* **TASK TO COMPLETE**
Copy each record exactly and skip its pictures.
[RECORDS SHOWN]
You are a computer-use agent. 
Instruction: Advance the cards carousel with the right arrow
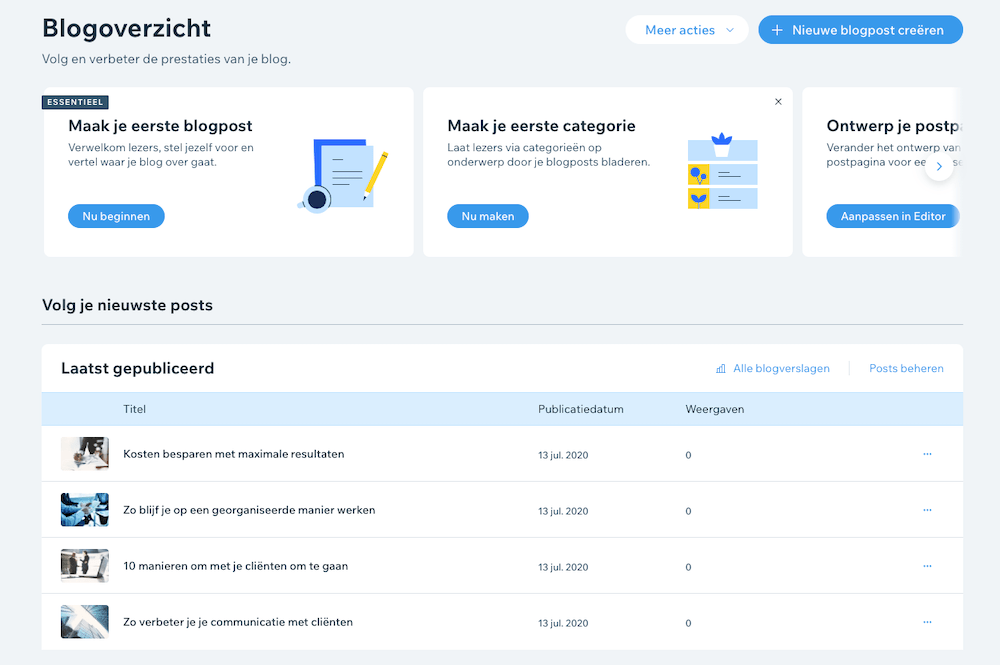pos(938,166)
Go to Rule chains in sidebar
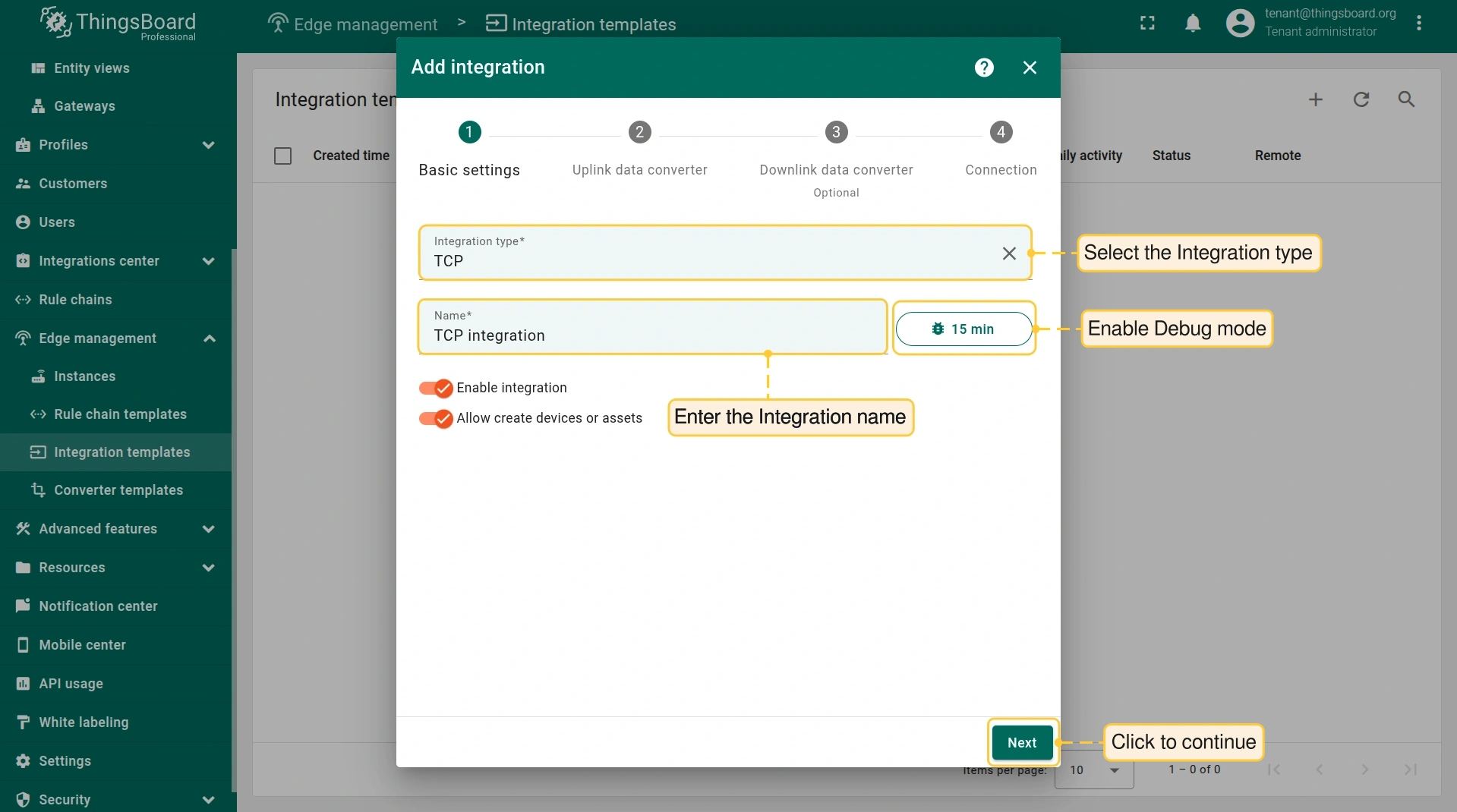 [x=75, y=300]
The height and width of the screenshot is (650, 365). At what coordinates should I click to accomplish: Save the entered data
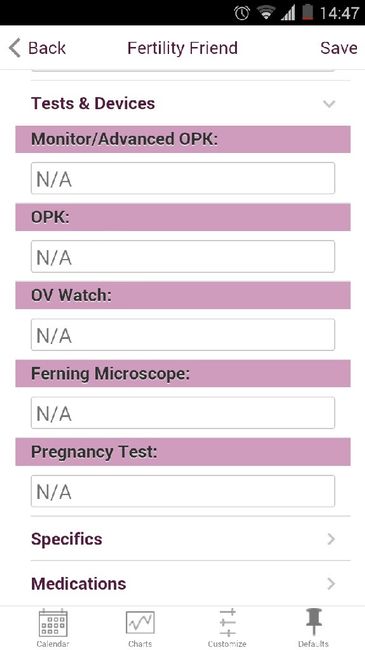[x=338, y=48]
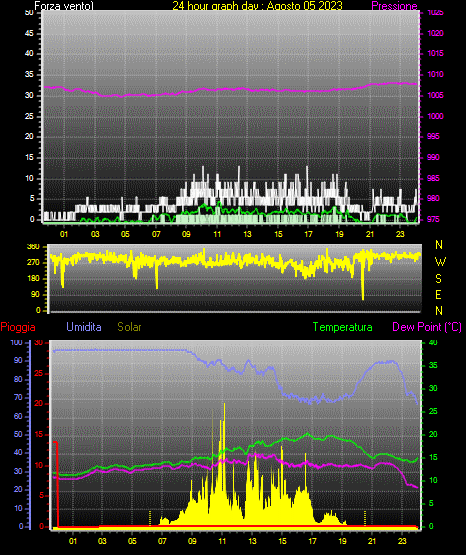Select the Umidita legend label
Viewport: 466px width, 555px height.
[84, 327]
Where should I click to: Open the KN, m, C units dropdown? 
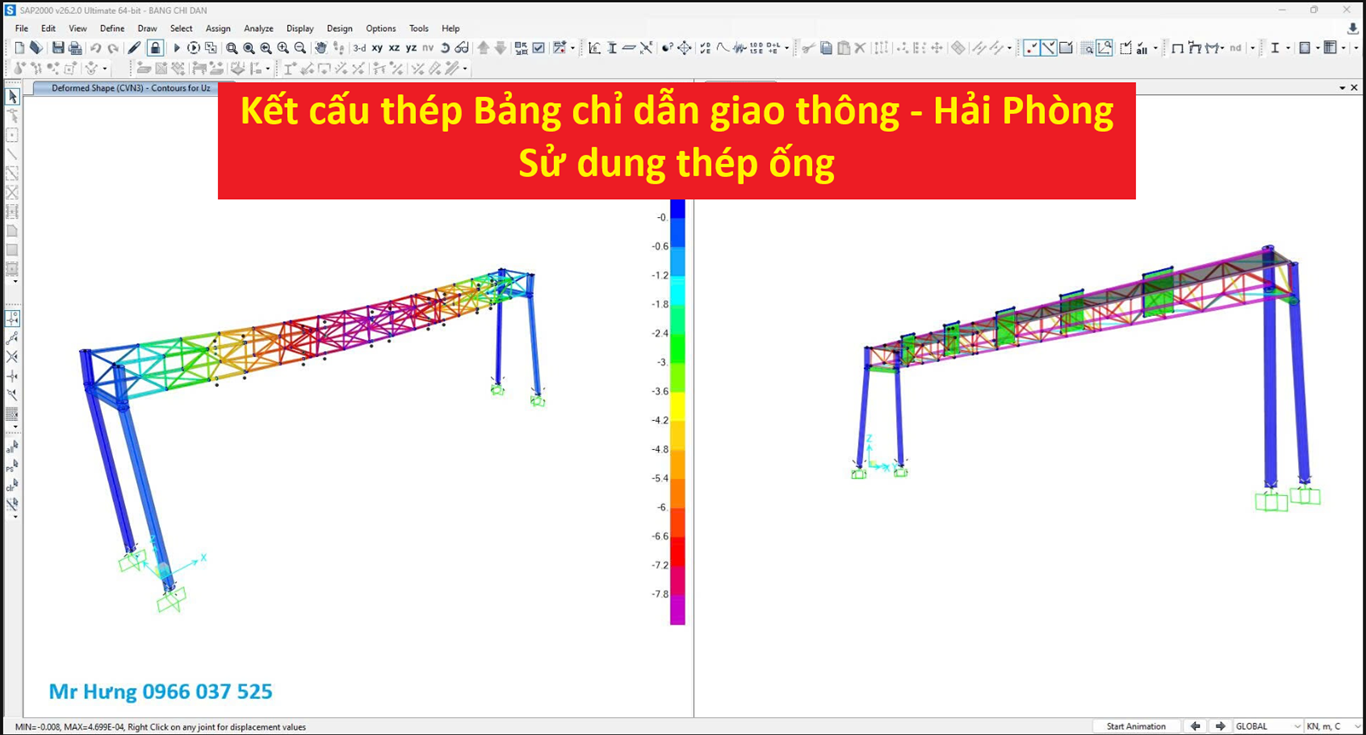pyautogui.click(x=1330, y=726)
[/RECORDS SHOWN]
* **TASK RESULT**
You are a computer-use agent. 
Instruction: Advance the cards carousel with the right arrow
pos(938,166)
Go to Rule chains in sidebar
 [x=75, y=300]
The height and width of the screenshot is (650, 365). At what coordinates should I click to accomplish: Save the entered data
[x=338, y=48]
Select the Umidita legend label
Viewport: 466px width, 555px height.
[84, 327]
Where should I click to: Open the KN, m, C units dropdown? 
pyautogui.click(x=1330, y=726)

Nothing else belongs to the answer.